[Dataset entries]
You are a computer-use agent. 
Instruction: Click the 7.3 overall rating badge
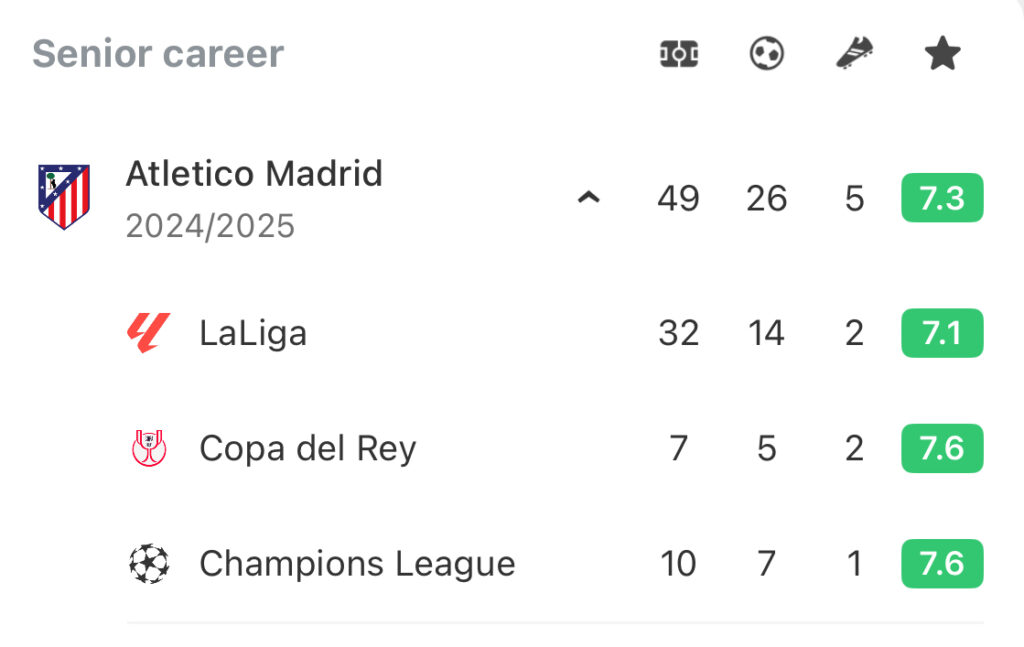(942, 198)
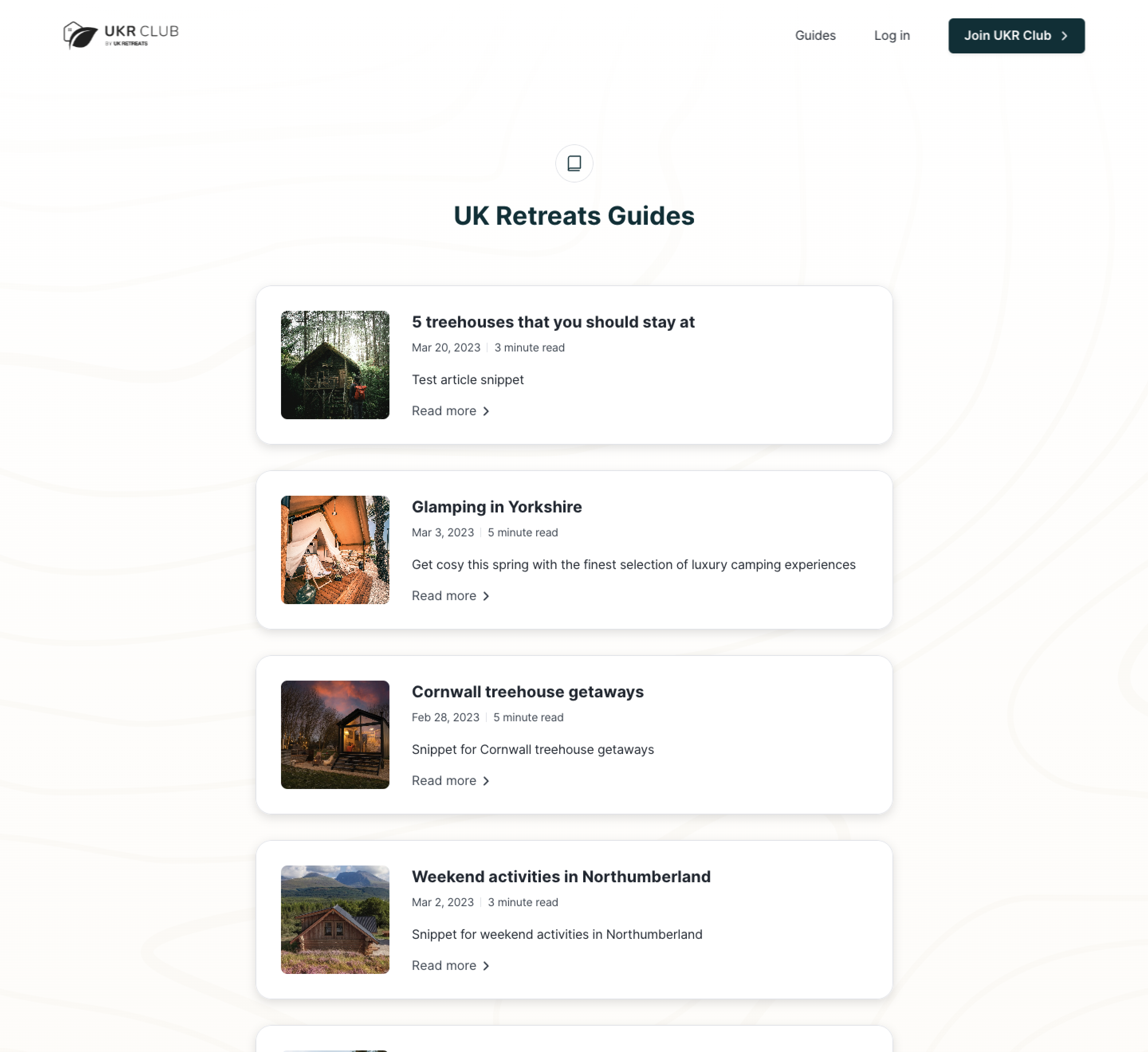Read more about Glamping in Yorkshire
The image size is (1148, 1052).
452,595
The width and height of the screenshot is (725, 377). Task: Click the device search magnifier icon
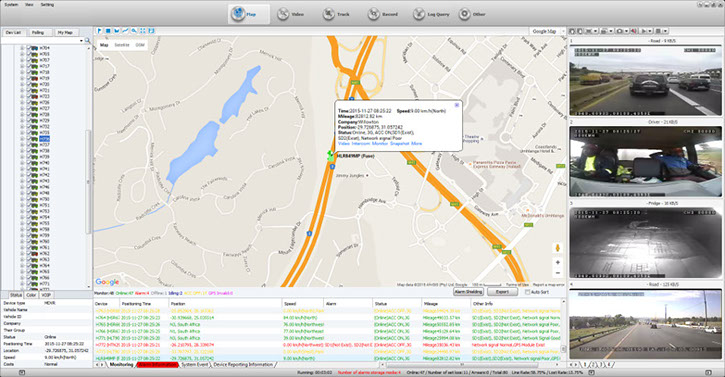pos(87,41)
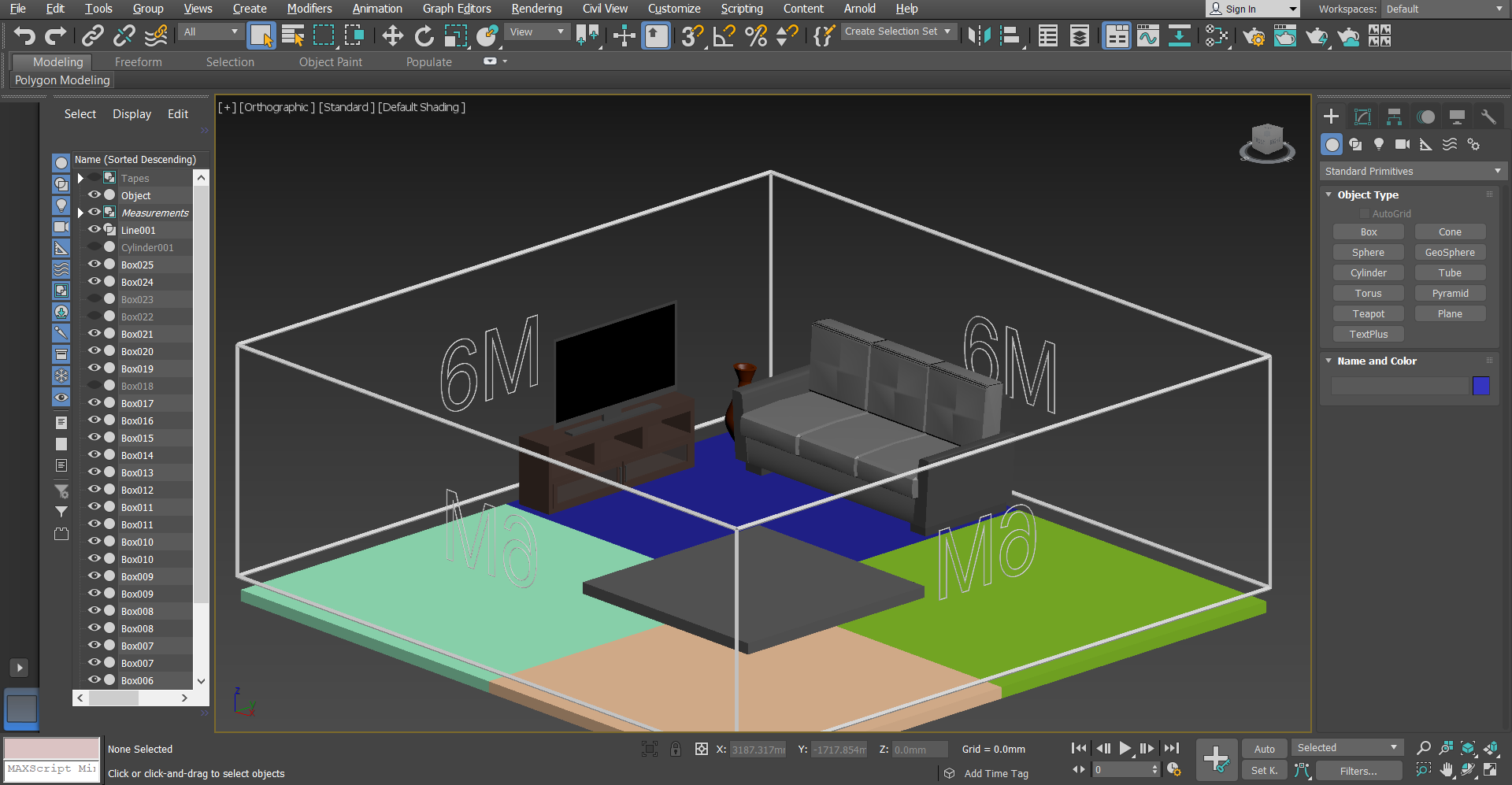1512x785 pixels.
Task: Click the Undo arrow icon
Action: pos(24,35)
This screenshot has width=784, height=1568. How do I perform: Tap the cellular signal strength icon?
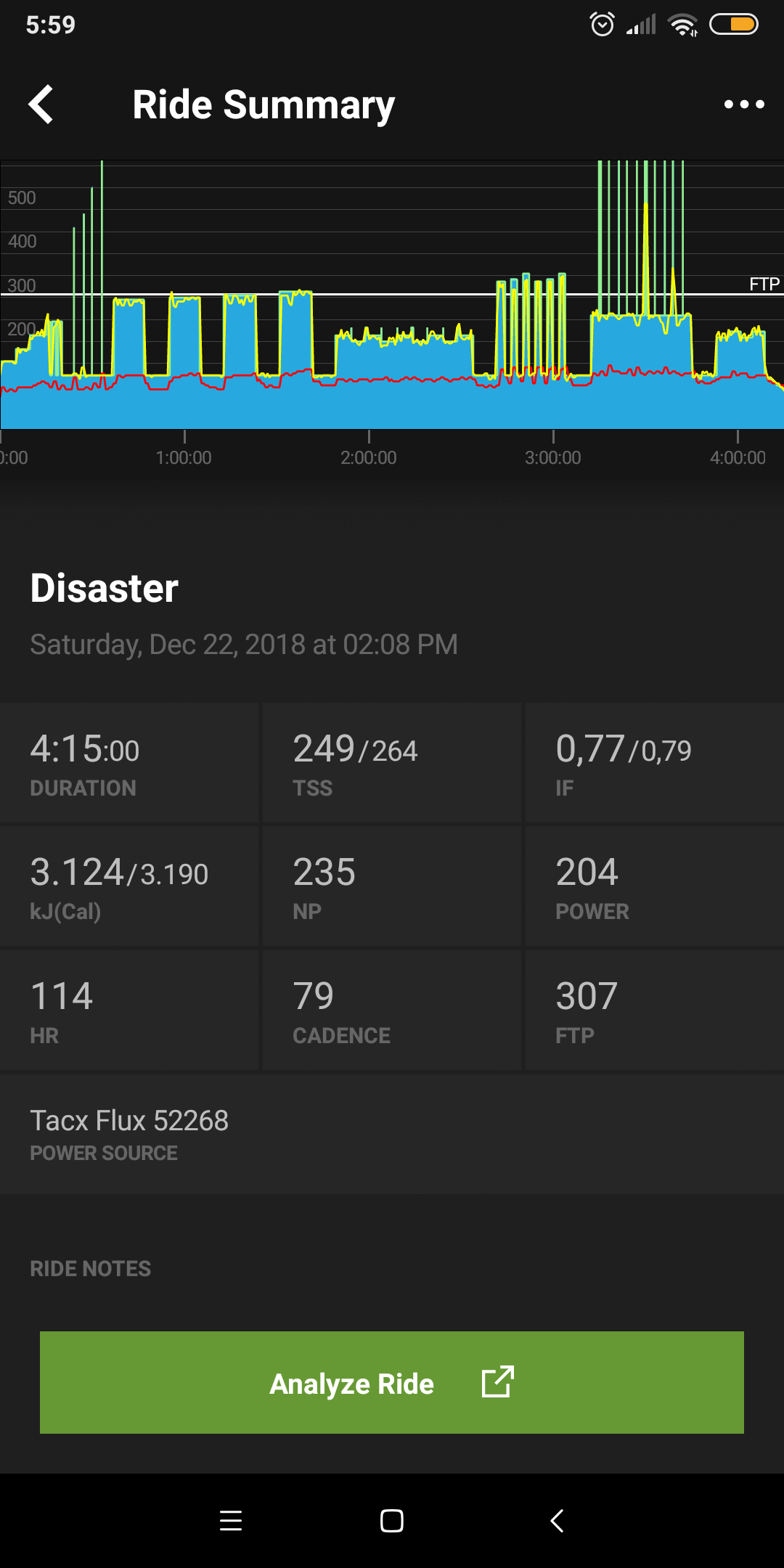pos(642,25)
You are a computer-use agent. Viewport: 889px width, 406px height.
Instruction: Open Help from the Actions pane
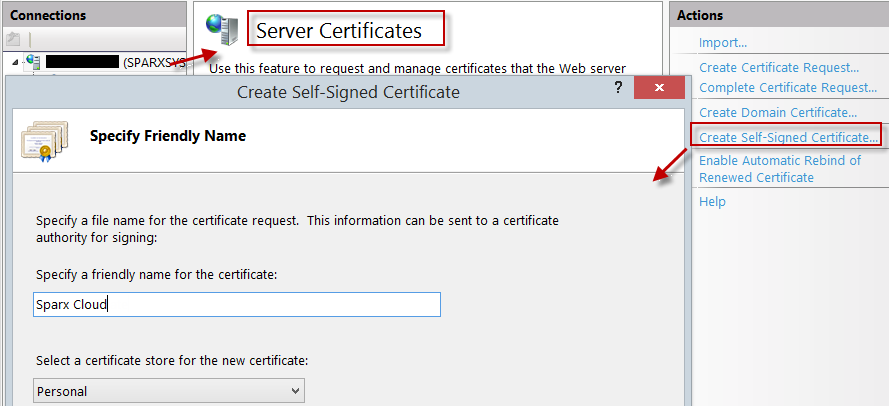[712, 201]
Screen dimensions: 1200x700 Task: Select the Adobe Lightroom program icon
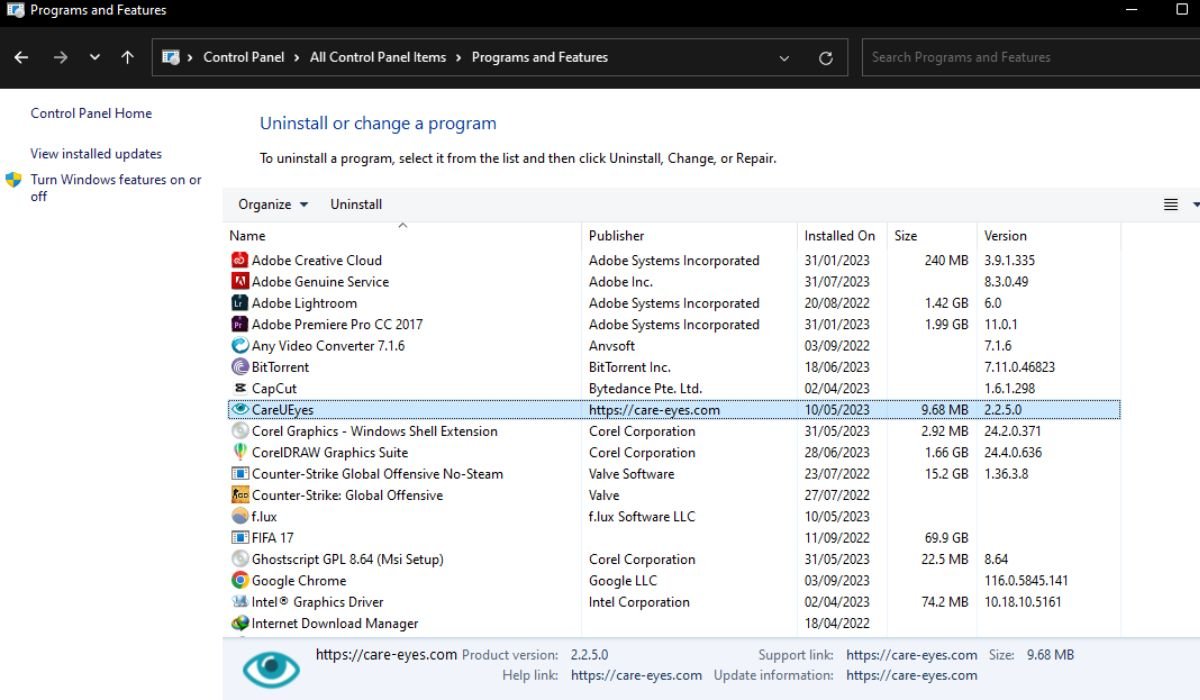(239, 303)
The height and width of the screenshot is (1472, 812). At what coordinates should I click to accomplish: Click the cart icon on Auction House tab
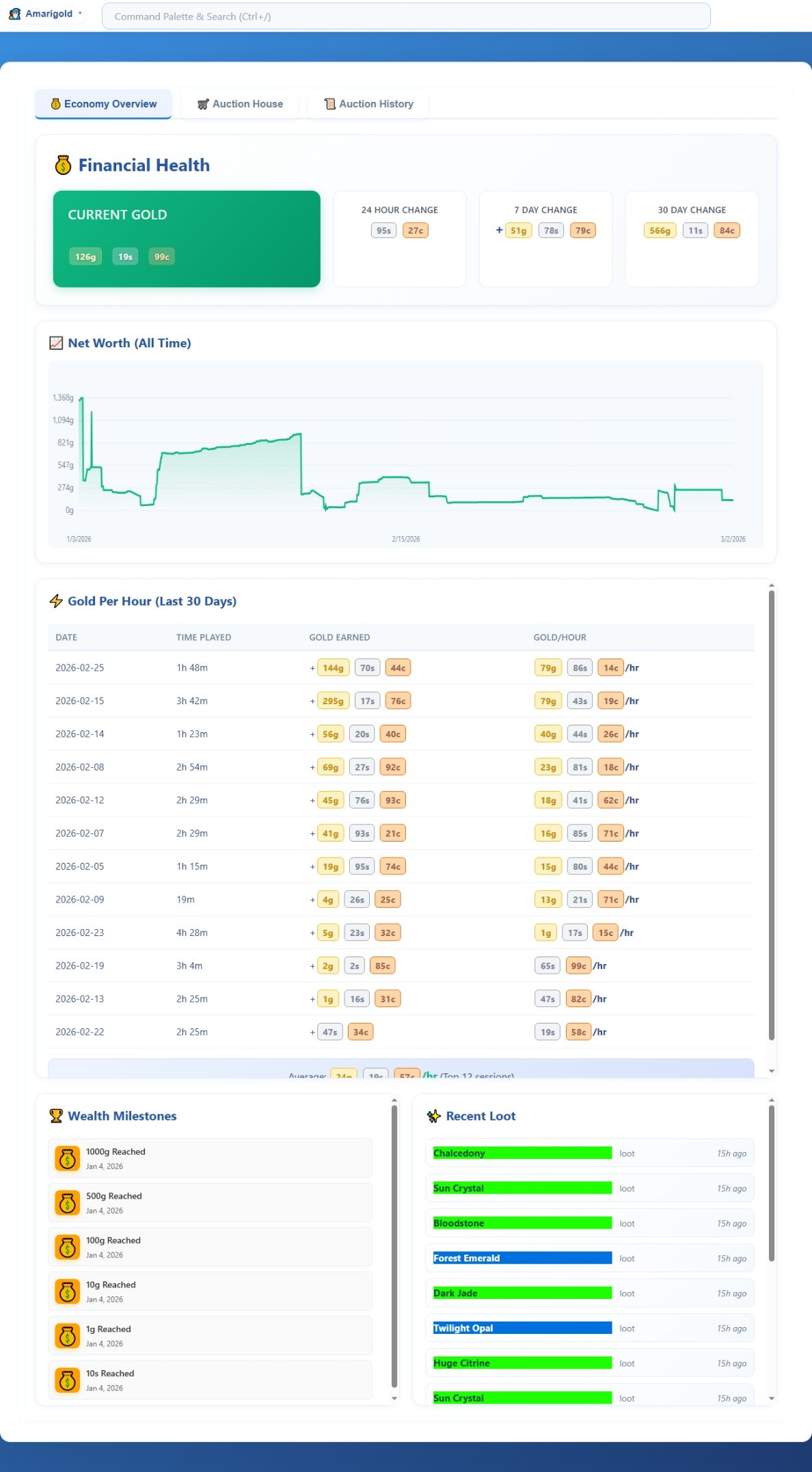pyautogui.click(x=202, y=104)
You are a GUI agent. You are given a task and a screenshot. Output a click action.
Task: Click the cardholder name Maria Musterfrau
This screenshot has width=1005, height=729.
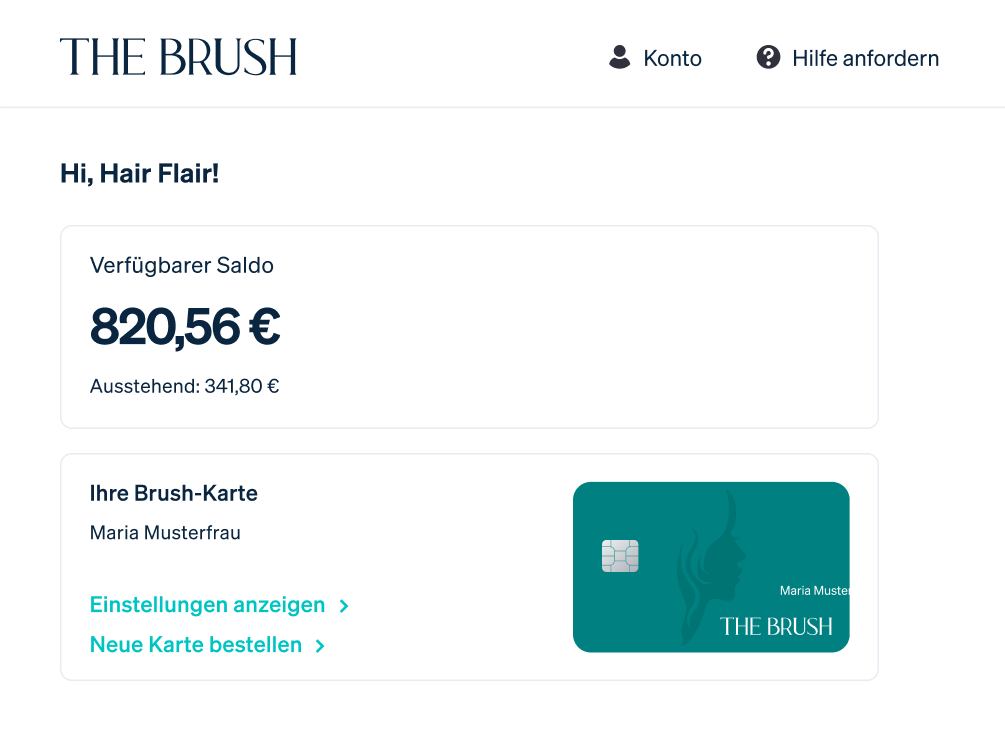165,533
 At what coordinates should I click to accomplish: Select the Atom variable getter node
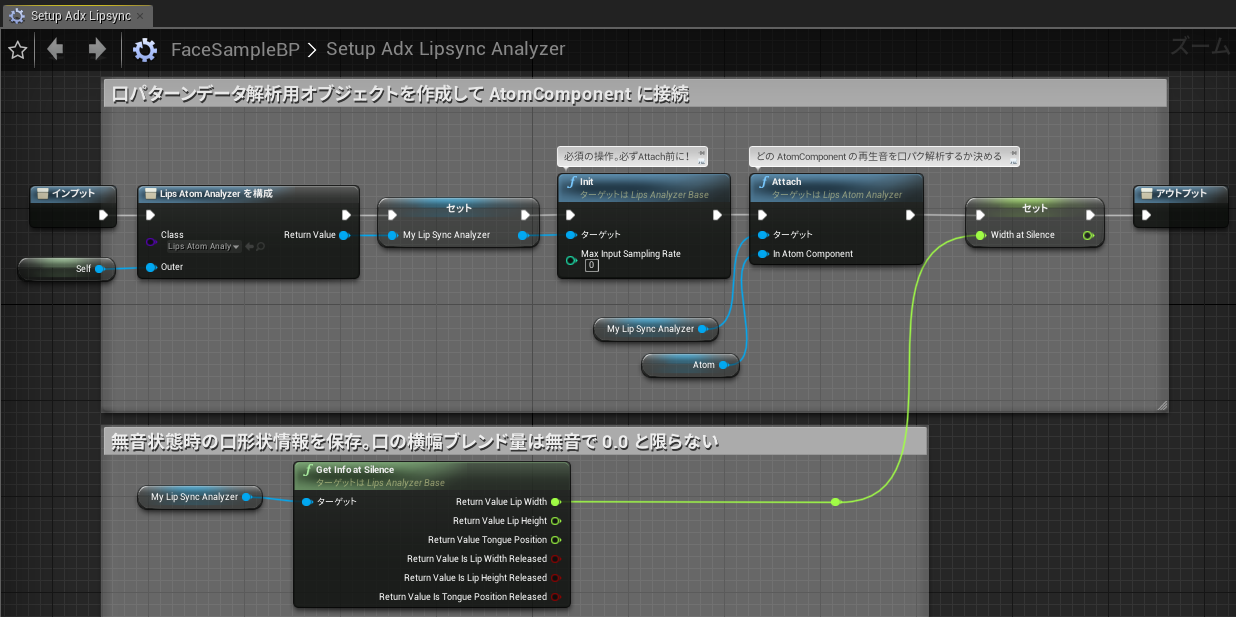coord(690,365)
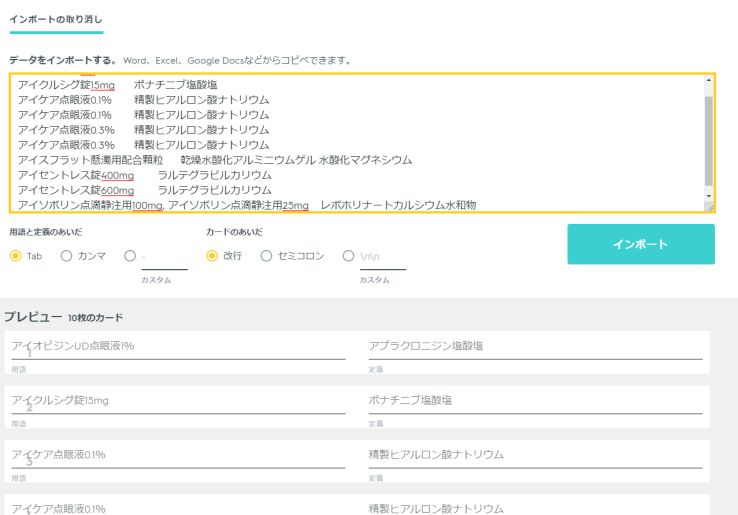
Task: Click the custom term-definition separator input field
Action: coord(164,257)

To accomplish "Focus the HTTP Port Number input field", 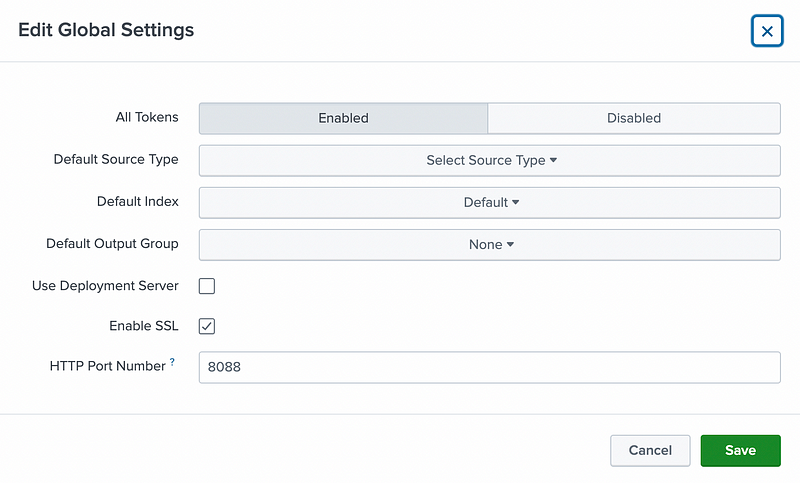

* _EXERCISE DETAILS_
Retype exactly the lines from the one containing "Instruction: Click the" through the last line of the records above, both included, and leave out any pictures.

* _EXPECTED ANSWER_
Instruction: Click the 7.3 overall rating badge
(942, 198)
Read more about Glamping in Yorkshire
The image size is (1148, 1052).
452,595
The width and height of the screenshot is (725, 377). Task: Click the device search magnifier icon
pos(87,41)
1512x785 pixels.
Task: Click the Undo arrow icon
Action: pos(24,35)
This screenshot has width=784, height=1568. How do I perform: Tap the cellular signal strength icon?
pos(642,25)
You are a computer-use agent. Viewport: 889px width, 406px height.
Instruction: Open Help from the Actions pane
[712, 201]
Screen dimensions: 1200x700 Task: Select the Adobe Lightroom program icon
(239, 303)
The height and width of the screenshot is (1472, 812). At what coordinates should I click to accomplish: Click the cart icon on Auction House tab
pyautogui.click(x=202, y=104)
You are a GUI agent. You are given a task and a screenshot. Output a click action.
Task: Click the cardholder name Maria Musterfrau
This screenshot has width=1005, height=729.
165,533
 At what coordinates should I click to accomplish: Select the Atom variable getter node
coord(690,365)
Task: Click the custom term-definition separator input field
Action: coord(164,257)

To accomplish "Focus the HTTP Port Number input field", 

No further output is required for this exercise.